The concern in Lithuania is understandable. The country shares a border with Belarus, whose territory was used as a staging area for part of Russia’s Ukraine offensive. Moreover, the former Soviet republic has plenty of experience with Russian aggression – some involving firearm ownership.
On March 11, 1990 the Lithuanian parliament voted to restore the country’s independence from the USSR. In response, Soviet General Secretary Mikhail Gorbachev took several steps to subdue the breakaway republic. Among Gorbachev’s first efforts was targeting firearm ownership.
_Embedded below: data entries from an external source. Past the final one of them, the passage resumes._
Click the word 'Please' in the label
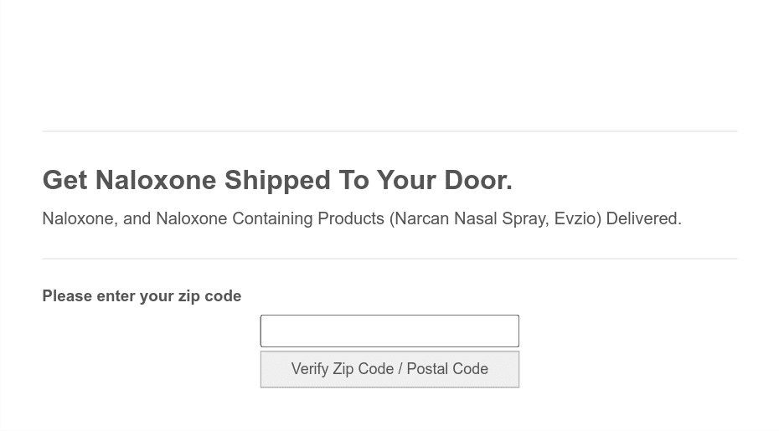This screenshot has height=431, width=779. (x=67, y=296)
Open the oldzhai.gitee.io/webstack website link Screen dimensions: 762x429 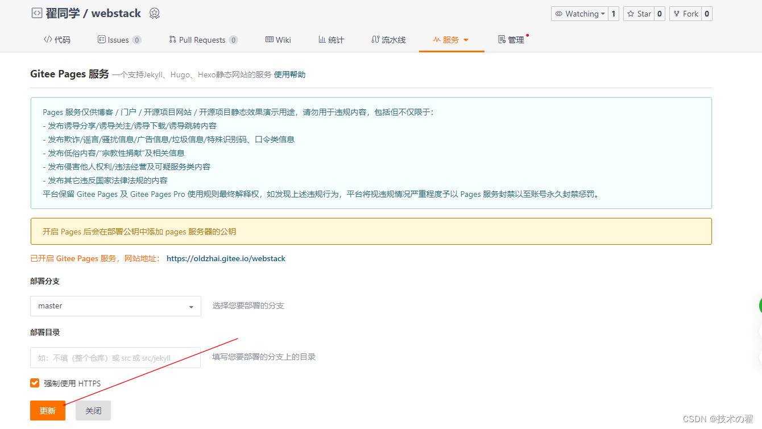226,258
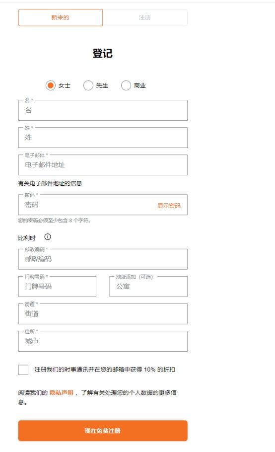Open 有关电子邮件地址的信息 link

click(50, 183)
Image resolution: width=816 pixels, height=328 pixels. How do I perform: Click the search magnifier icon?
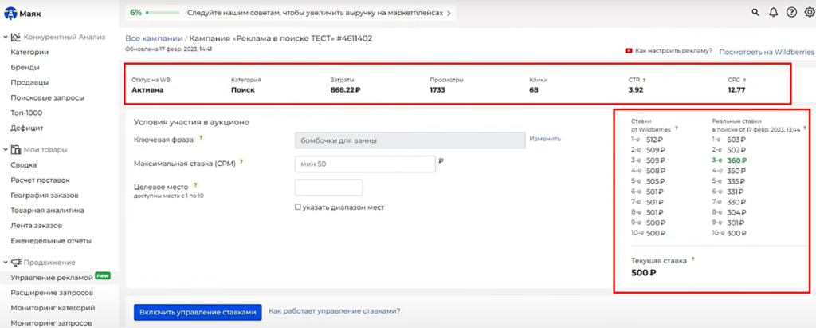click(755, 12)
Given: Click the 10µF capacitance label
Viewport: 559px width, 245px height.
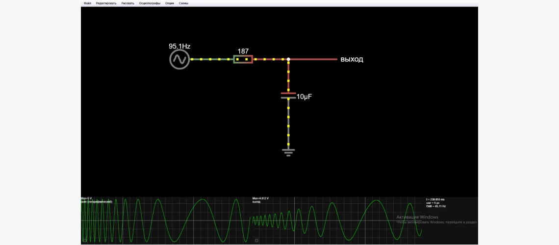Looking at the screenshot, I should pyautogui.click(x=304, y=97).
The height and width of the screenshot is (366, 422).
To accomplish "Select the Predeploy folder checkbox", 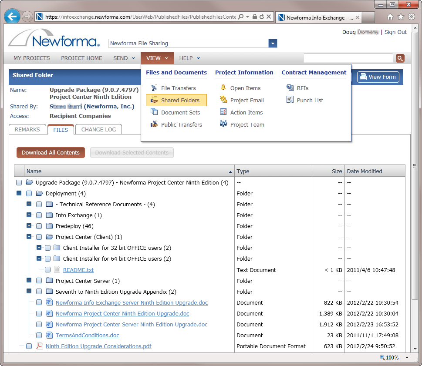I will pyautogui.click(x=39, y=226).
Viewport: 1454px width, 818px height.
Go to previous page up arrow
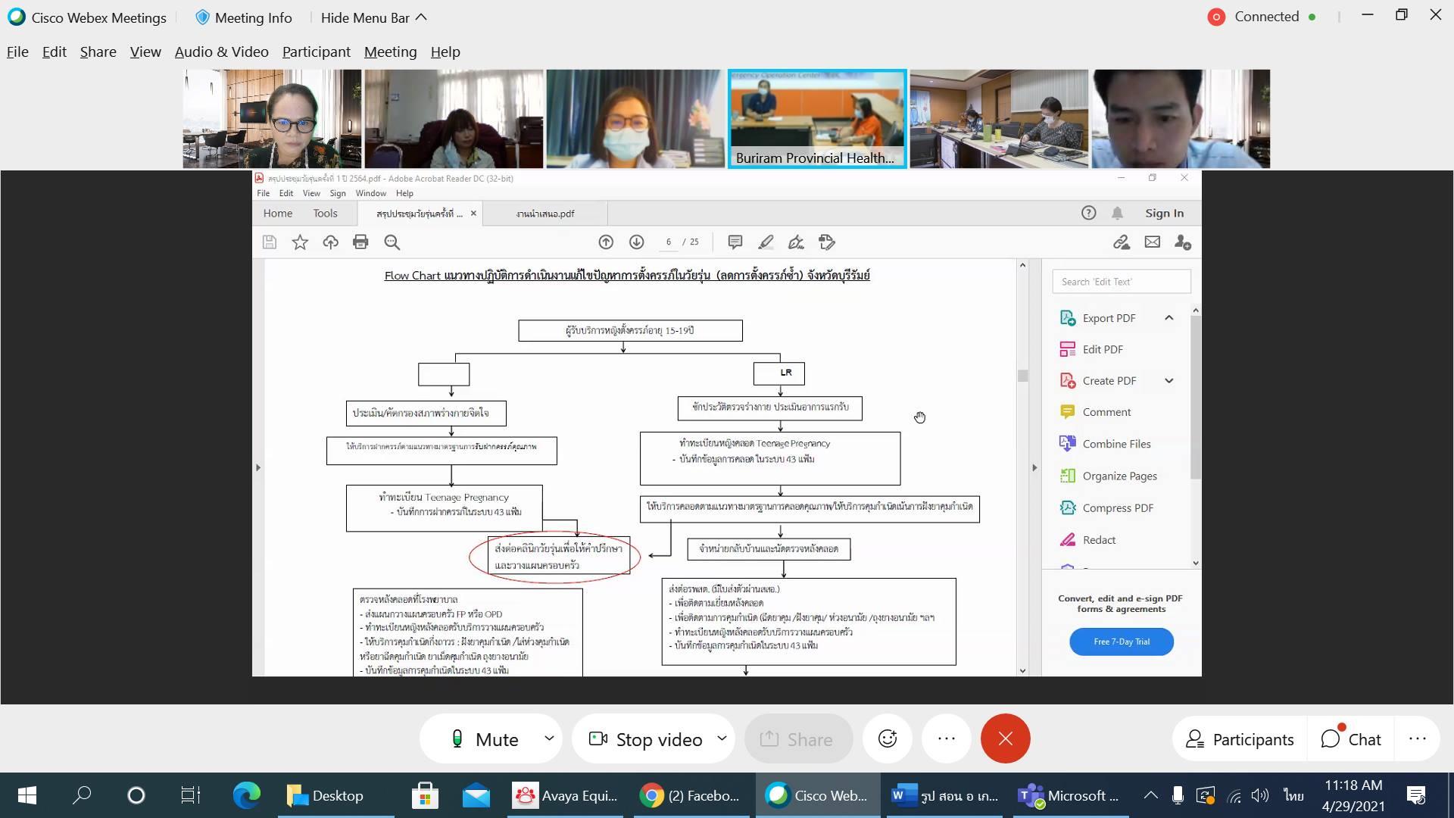coord(606,242)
Gorbachev’s March 1990 firearms decree (translated by the Associated Press) stated,
3. The federal Government's Resolution No. 646 of July 23, 1975, on the acquisition, accounting and keeping of hunting rifles is to be temporarily suspended, and the sale of hunting weapons is to be banned for the same period in the republic. Citizens living in the Lithuanian S.S.R. are within the next seven days to hand in all their weapons to the law-enforcement bodies for temporary keeping. The U.S.S.R. Interior Ministry is to seize such weapons in cases of refusal to turn them in. The Defense Ministry is to receive from law-enforcement organs the weapons seized from citizens and insure their safekeeping.
The move purported to halt firearm sales in the breakaway republic and provided for the confiscation of private firearms.
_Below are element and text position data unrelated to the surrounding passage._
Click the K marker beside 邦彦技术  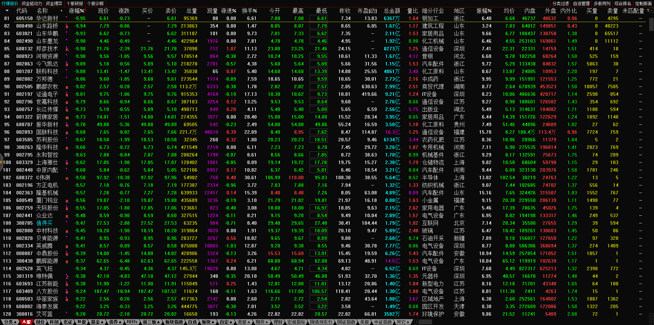coord(67,49)
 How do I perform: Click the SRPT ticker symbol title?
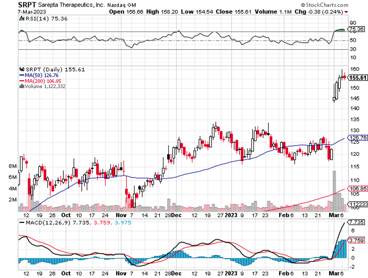click(x=27, y=5)
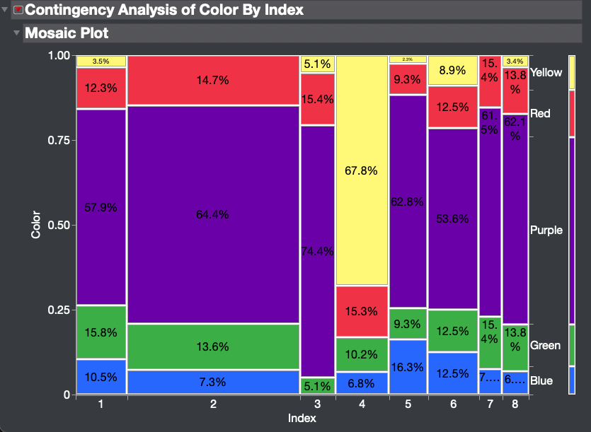Click the Yellow legend label
The width and height of the screenshot is (591, 432).
point(546,72)
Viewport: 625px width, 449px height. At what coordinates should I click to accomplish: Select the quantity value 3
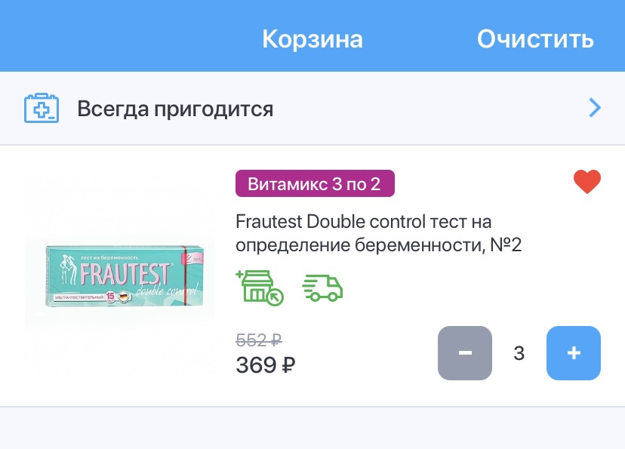click(x=519, y=353)
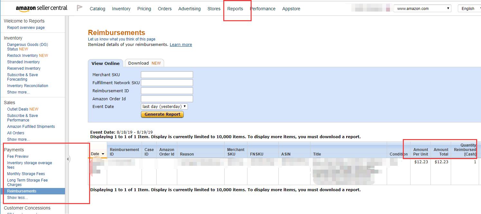Collapse Payments section with Show less
Screen dimensions: 481x214
pos(17,198)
Lithuanian President Vytautas Landsbergis held firm against the gun control effort, responding, “This order, like any other adopted by a foreign state that pretends to claim sovereignty over Lithuania, has no legal power.”
The lessons of a communist government’s attempts to disarm a people yearning for freedom were not lost on U.S. gun rights supporters. The move made clear that civilian disarmament is a necessary component of subjugating free people and one of the first tools authoritarians reach for when their power is challenged.
Explaining its relevance to U.S. gun owners, the Richmond Times-Dispatch Editorial board noted,
Mr. Gorbachev’s decree demonstrates exactly why many Americans consider gun control to be a dangerous thing. It requires only a small step for a state to compel the surrender of weapons when it has a complete list of those who own weapons.
NRA ran full-page newspaper ad highlighting the Gorbachev gun grab and the threats facing U.S. gun owners at home. NRA Executive Vice President J. Warren Cassidy cited Lithuania’s struggle in the May 1990 edition of America Rifleman, asking, “Has there ever been clearer testimony to the genius of our Founding Fathers in their determination to thwart the natural political instinct to render one’s opposition defenseless?”
As Eastern Europe comes to understand the importance of an armed citizenry in confronting aggression, Americans should come to further appreciate our right to keep and bear arms and the U.S. Constitution that protects it.